» **Quoted passage**
Re: [patch 00/48] hrtimer,sched: General optimizations and hrtick enablement

From: Christian Loehle

Date: Wed Mar 04 2026 - 11:18:28 EST

On 2/24/26 16:35, Thomas Gleixner wrote:
> Peter recently posted a series tweaking the hrtimer subsystem to reduce the
> overhead of the scheduler hrtick timer so it can be enabled by default:
>
> https://lore.kernel.org/20260121162010.647043073@xxxxxxxxxxxxx
>
> That turned out to be incomplete and led to a deeper investigation of the
> related bits and pieces.
>
> The problem is that the hrtick deadline changes on every context switch and
> is also modified by wakeups and balancing. On a hackbench run this results
> in about 2500 clockevent reprogramming cycles per second, which is
> especially hurtful in a VM as accessing the clockevent device implies a
> VM-Exit.
>
> The following series addresses various aspects of the overall related
> problem space:
>
> 1) Scheduler
>
> Aside of some trivial fixes the handling of the hrtick timer in
> the scheduler is suboptimal:
>
> - schedule() modifies the hrtick when picking the next task
>
> - schedule() can modify the hrtick when the balance callback runs
> before releasing rq:lock
>
> - the expiry time is unfiltered and can result in really tiny
> changes of the expiry time, which are functionally completely
> irrelevant
>
> Solve this by deferring the hrtick update to the end of schedule()
> and filtering out tiny changes.
>
>
> 2) Clocksource, clockevents, timekeeping
>
> - Reading the current clocksource involves an indirect call, which
> is expensive especially for clocksources where the actual read is
> a single instruction like the TSC read on x86.
>
> This could be solved with a static call, but the architecture
> coverage for static calls is meager and that still has the
> overhead of a function call and in the worst case a return
> speculation mitigation.
>
> As x86 and other architectures like S390 have one preferred
> clocksource which is normally used on all contemporary systems,
> this begs for a fully inlined solution.
>
> This is achieved by a config option which tells the core code to
> use the architecture provided inline guarded by a static branch.
>
> If the branch is disabled, the indirect function call is used as
> before. If enabled the inlined read is utilized.
>
> The branch is disabled by default and only enabled after a
> clocksource is installed which has the INLINE feature flag
> set. When the clocksource is replaced the branch is disabled
> before the clocksource change happens.
>
>
> - Programming clock events is based on calculating a relative
> expiry time, converting it to the clock cycles corresponding to
> the clockevent device frequency and invoking the set_next_event()
> callback of the clockevent device.
>
> That works perfectly fine as most hardware timers are count down
> implementations which require a relative time for programming.
>
> But clockevent devices which are coupled to the clocksource and
> provide a less than equal comparator suffer from this scheme. The
> core calculates the relative expiry time based on a clock read
> and the set_next_event() callback has to read the same clock
> again to convert it back to a absolute time which can be
> programmed into the comparator.

» **Dataset entries**
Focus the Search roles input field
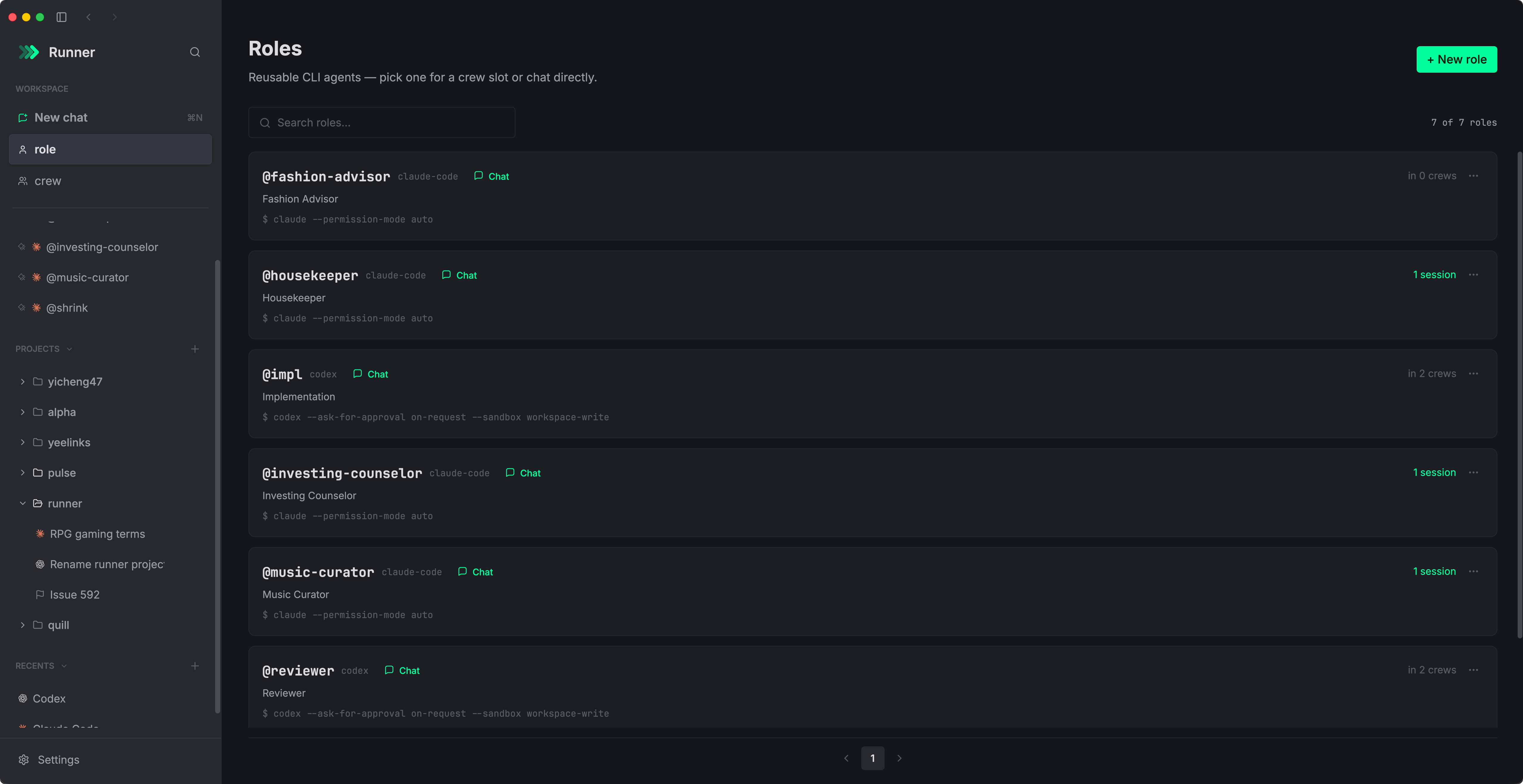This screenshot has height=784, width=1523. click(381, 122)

* * *

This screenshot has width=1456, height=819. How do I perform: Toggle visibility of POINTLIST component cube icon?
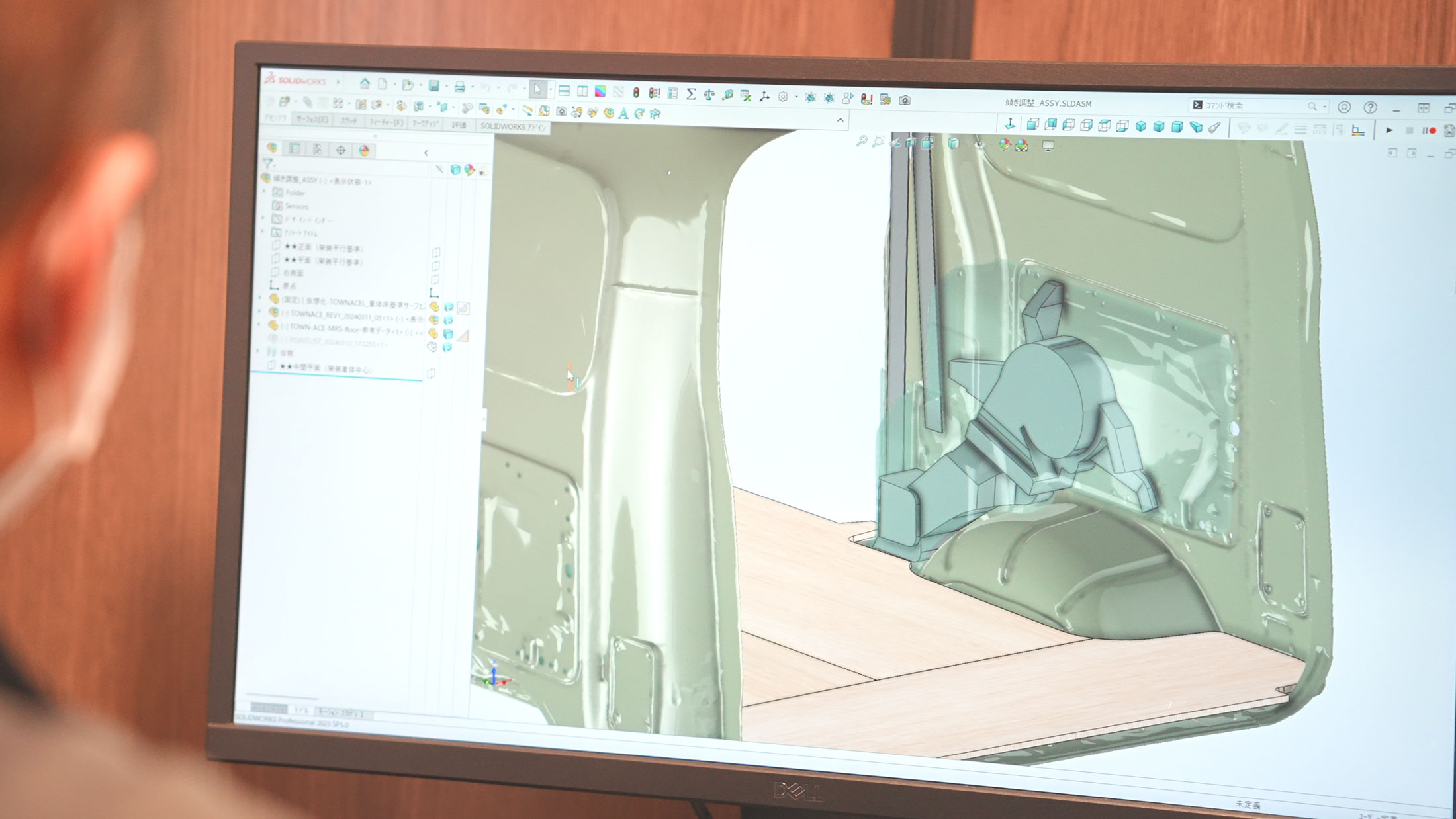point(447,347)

...

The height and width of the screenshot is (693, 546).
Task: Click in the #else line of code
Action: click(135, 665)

» **Exercise aim**
Extend the hrtimer and scheduler patch discussion, picking up right after its last sentence about converting the expiry back to an absolute time for the comparator.

» **Exercise response**
>
> The other issue is that the conversion factor of the clockevent
> device is calculated at boot time and does not take the NTP/PTP
> adjustments of the clocksource frequency into account. Depending
> on the direction of the adjustment this can cause timers to fire
> early or late. Early is the more problematic case as the timer
> interrupt has to reprogram the device with a very short delta as
> it can't expire timers early.
>
> This can be optimized by introducing a 'coupled' mode for the
> clocksource and the clockevent device.
>
> A) If the clocksource indicates support for 'coupled' mode, the
> timekeeping core calculates a (NTP adjusted) reverse
> conversion factor from the clocksource to nanoseconds
> conversion. This takes NTP adjustments into account and
> keeps the conversion in sync.
>
> B) The timekeeping core provides a function to convert an
> absolute CLOCK_MONOTONIC expiry time into a absolute time in
> clocksource cycles which can be programmed directly into the
> comparator without reading the clocksource at all.
>
> This is possible because timekeeping keeps a time pair of
> the base cycle count and the corresponding CLOCK_MONOTONIC base
> time at the last update of the timekeeper.
>
> So the absolute cycle time can be calculated by calculating
> the relative time to the CLOCK_MONOTONIC base time,
> converting the delta into cycles with the help of #A and
> adding the base cycle count. Pure math, no hardware access.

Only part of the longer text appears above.